Once again, I had to write a project’s final report. Once again, I found myself writing that ‘data have been produced, and we are carrying out data analyses’. This seems to be accepted as consolidated report. Nobody expects that, when the project is over, the data have been analysed. Yet, we all obviously claim that science is not about accumulating data, but producing and interpreting results*.
Why do we take it as granted that a research program is complete without data analyses? The answser is ridicously simple: it is because we seldom schedule or budget data analyses. In our unconscious mechanistic-positivist-reductionist-platonian mindset (yes, you too you have such a mindset. You were raised like this, as a scientist), data analyses automatically derive from first principles, so they cost no time and no effort; they are an instantaneous act of revelation of patterns and laws from the data.

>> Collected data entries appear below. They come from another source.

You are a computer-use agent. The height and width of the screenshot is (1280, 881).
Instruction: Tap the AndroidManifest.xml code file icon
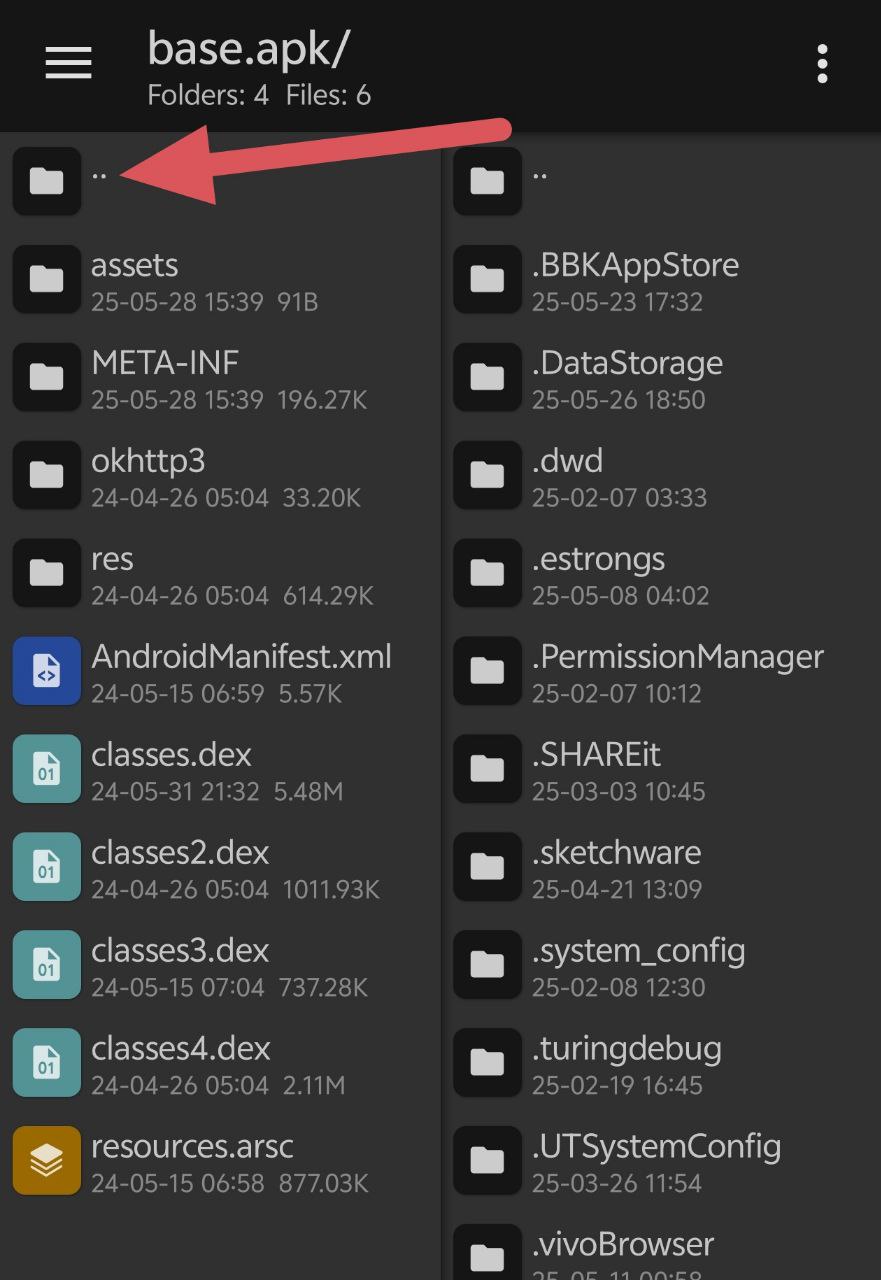pyautogui.click(x=46, y=671)
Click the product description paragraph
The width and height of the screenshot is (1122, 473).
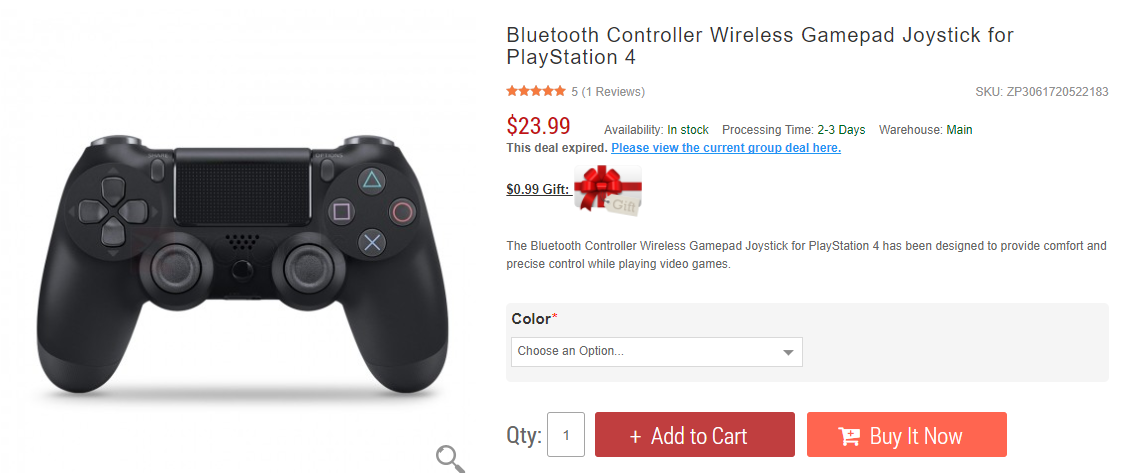pos(806,255)
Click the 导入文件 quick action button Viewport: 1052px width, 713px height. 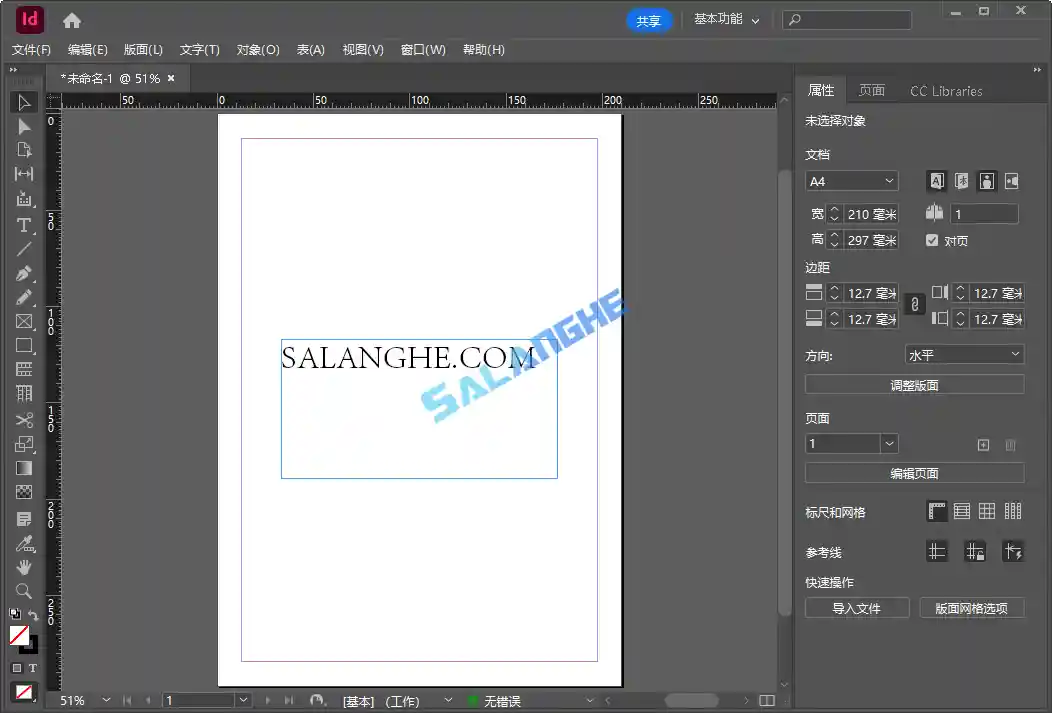(x=856, y=607)
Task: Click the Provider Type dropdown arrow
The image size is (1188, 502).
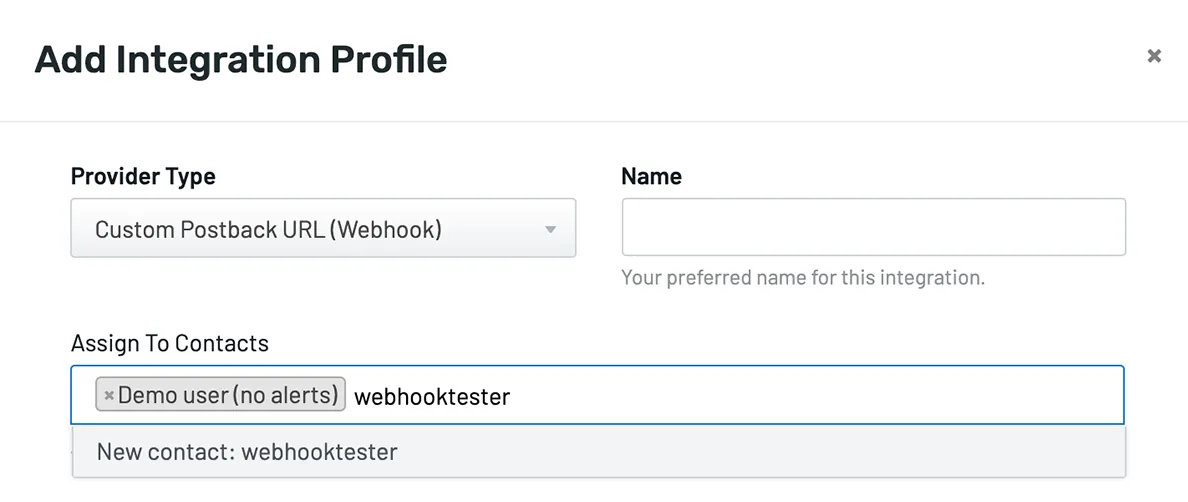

This reminds me of the joke, common among physicists, about the mathematician who dies of starvation because he never actually cooks his meals: once he has verified that all ingredients are in the cupboards, he considers that the meal is done. So he never eats. [I do not think mathematicians are like this. Physicists, especially experimental physicists, do].
But when we think again, we perfectly know that there is no such thing as instantaneous, self-organising data analysis. Data analyses cost “blood, toil, tears and sweat“ and enormous amounts of time and money (think not only computers and licence fees, but also salaries).
Since I have stopped spending my days doing silly things like pouring acrylamide gels and scoring bands on an X-ray film or even peak profiles on a screen (that’s a long time ago, luckily), data analyses take about 80% of my working time (not counting for grant proposal writing, paper writing, emptying the coffee room compost tank, and writing blog posts about time spent writing blog posts).
It should be obvious to all, but a project is only over when (at least) data analyses are over. To achieve this feat, we first need to honestly schedule data analyses.
So atone, you sinner, and go back correctly scheduling the next six months of your activities.
*The publication of ‘data papers’ is becoming current, but this is a different matter: the need to publish stand-alone data sets highlights even more the need to make them available to a larger community, so that they can be more easily analysed.